[Pixel coordinate grounding data]
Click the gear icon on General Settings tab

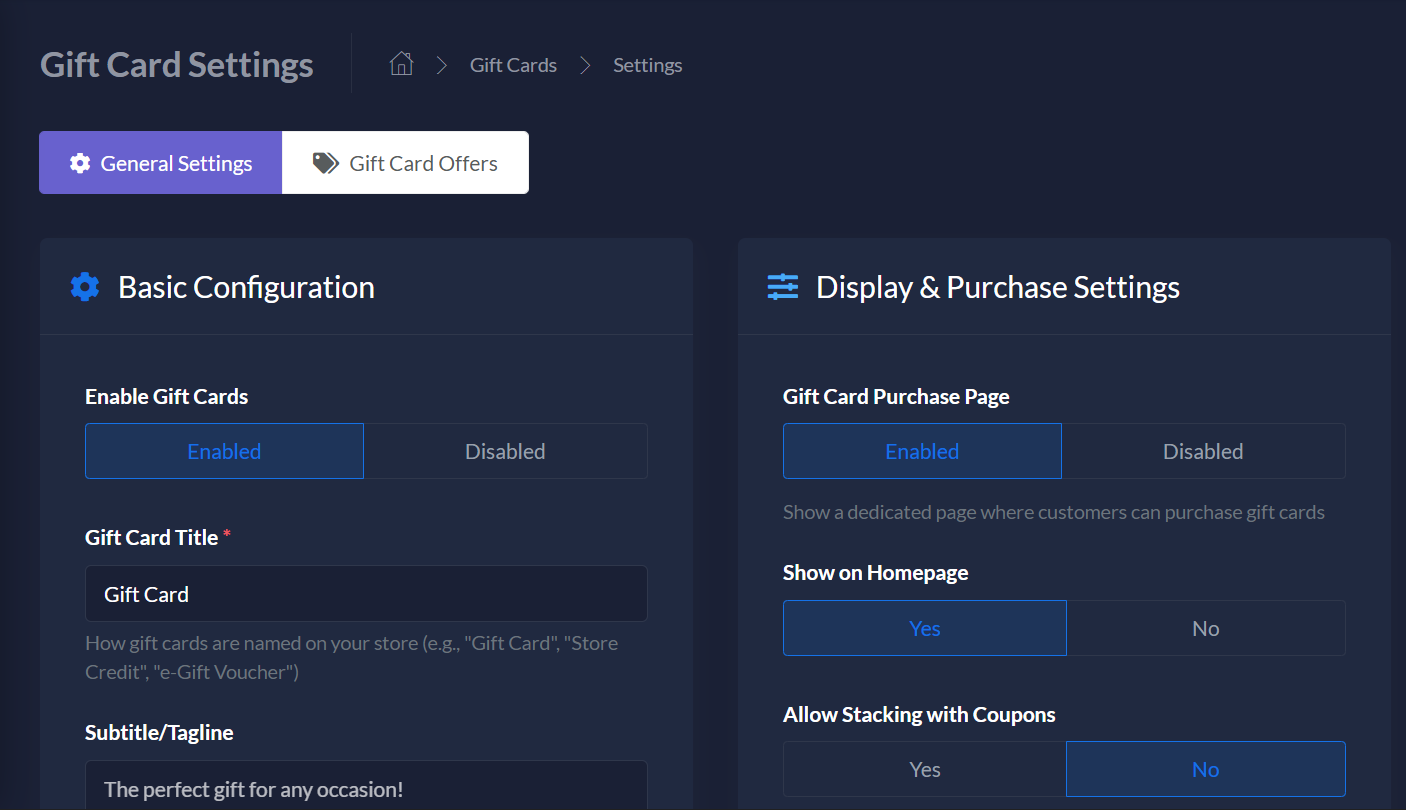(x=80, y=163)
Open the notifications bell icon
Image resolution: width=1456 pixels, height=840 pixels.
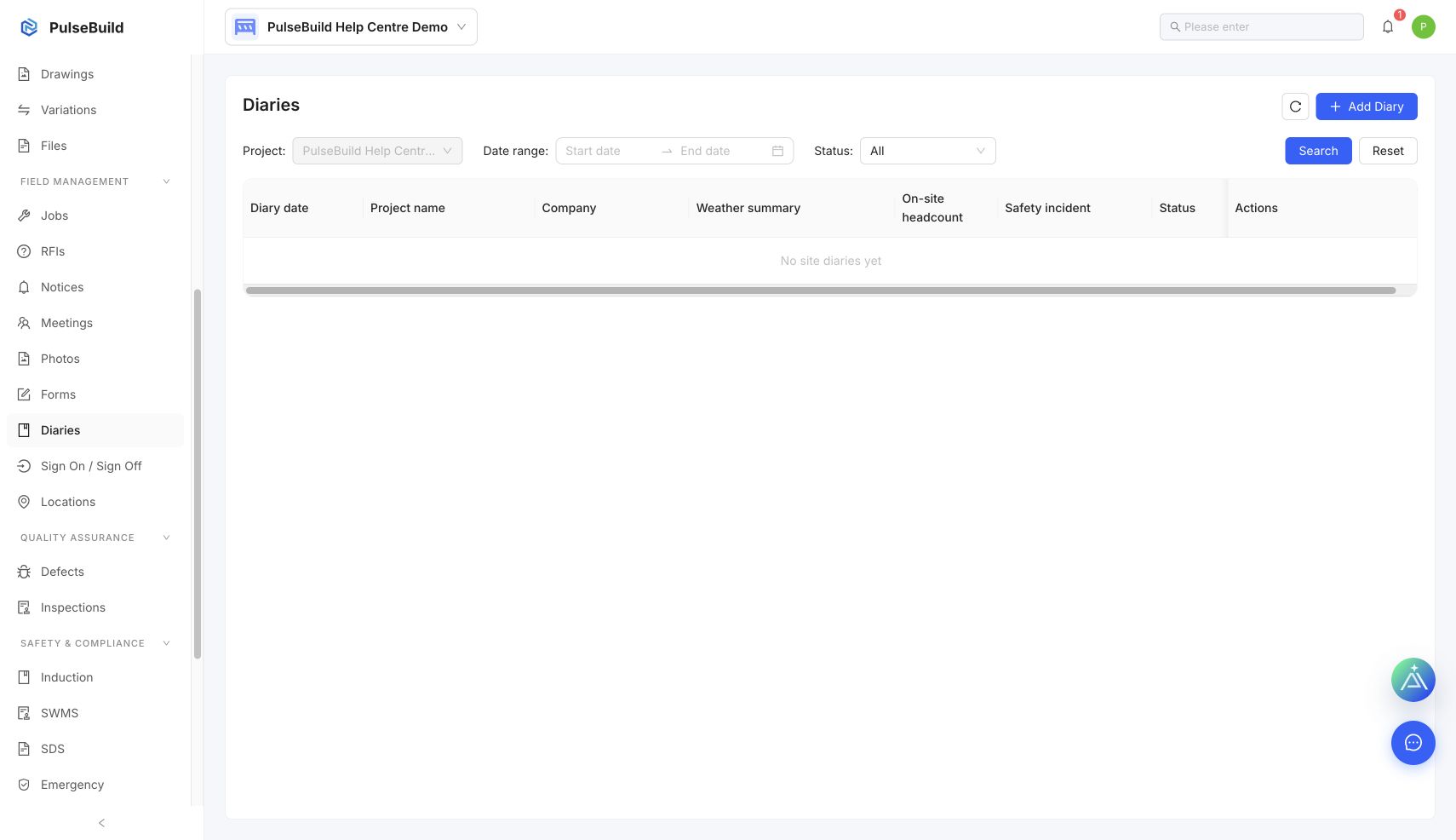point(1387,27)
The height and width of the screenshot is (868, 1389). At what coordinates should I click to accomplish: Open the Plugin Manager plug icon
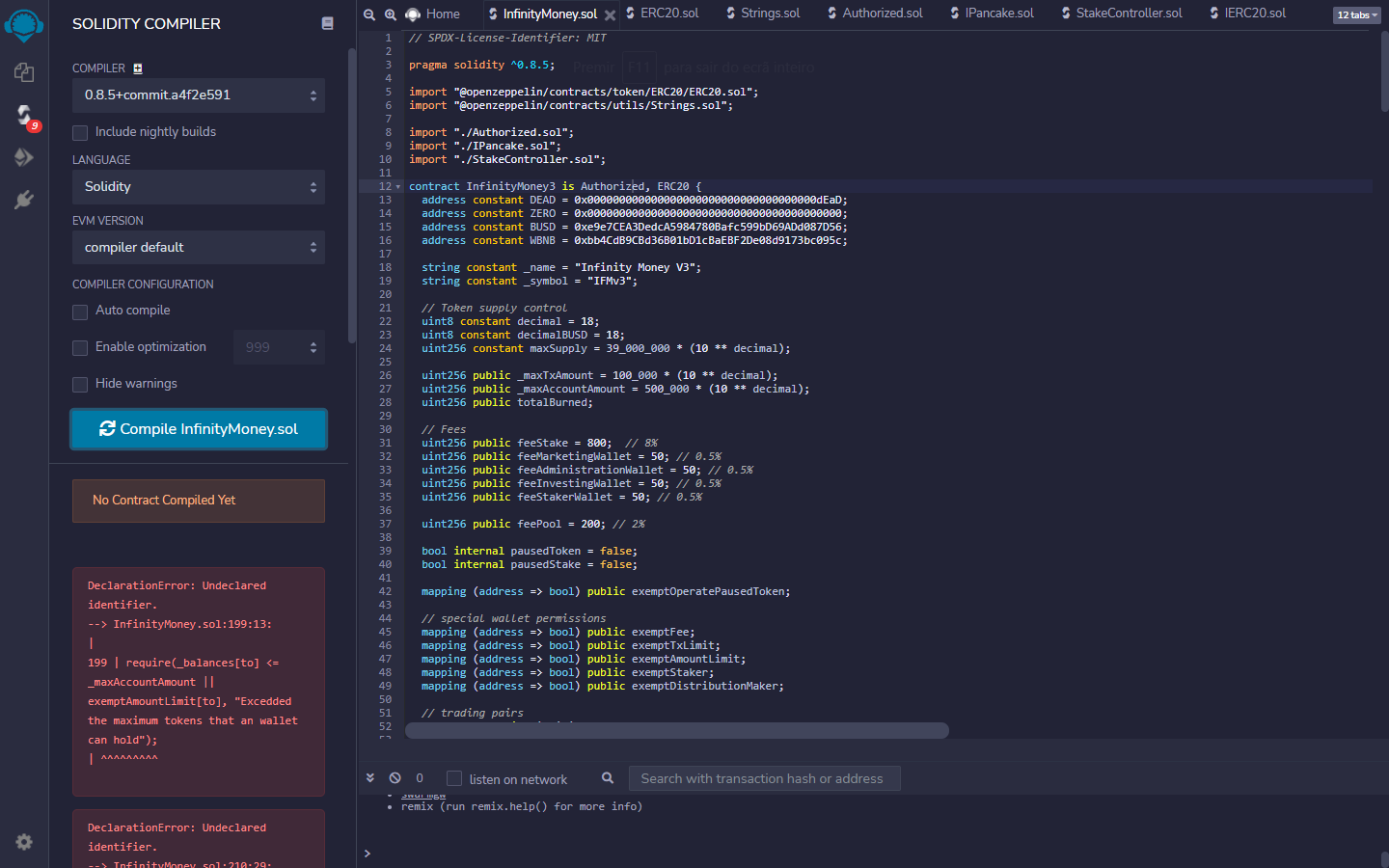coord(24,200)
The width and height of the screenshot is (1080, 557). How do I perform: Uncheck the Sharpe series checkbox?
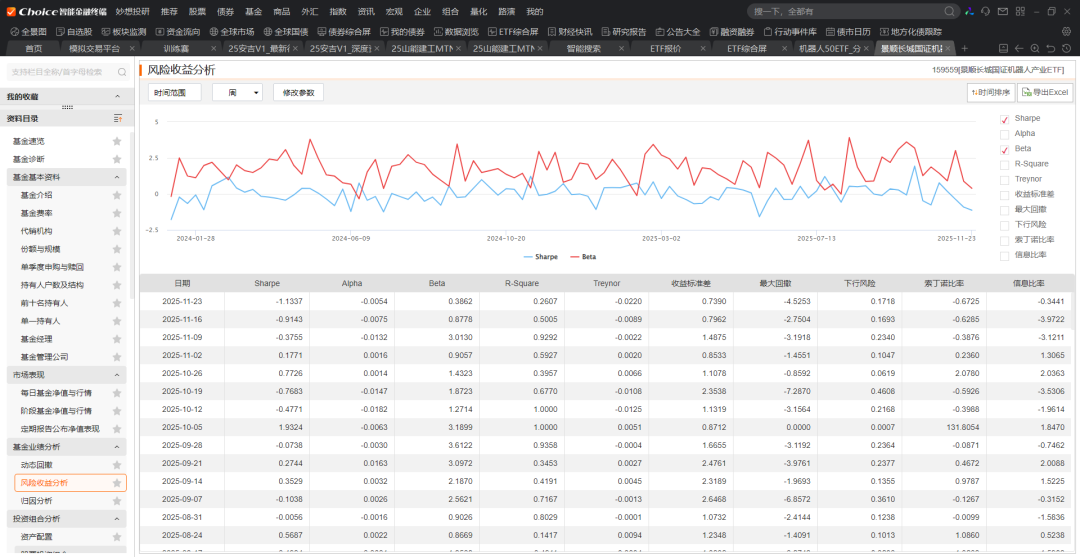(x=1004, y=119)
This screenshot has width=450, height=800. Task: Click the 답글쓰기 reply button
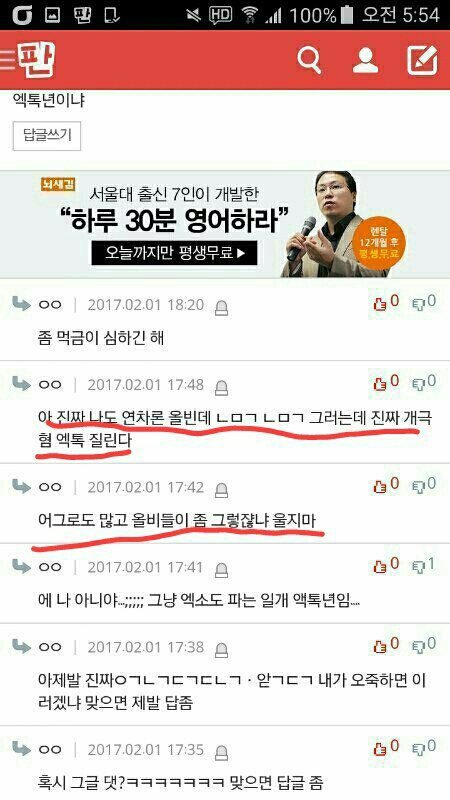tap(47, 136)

= Aim of the exercise =
A faithful, word-for-word copy of the data is needed; the pictures should not appear in it.

= Result of the task =
Click the gear icon on General Settings tab

(x=80, y=163)
Open the notifications bell icon
Image resolution: width=1456 pixels, height=840 pixels.
point(1387,27)
The height and width of the screenshot is (868, 1389). At what coordinates should I click to accomplish: Open the Plugin Manager plug icon
coord(24,200)
The width and height of the screenshot is (1080, 557). How do I perform: Uncheck the Sharpe series checkbox?
(x=1004, y=119)
This screenshot has width=450, height=800. Task: Click the 답글쓰기 reply button
tap(47, 136)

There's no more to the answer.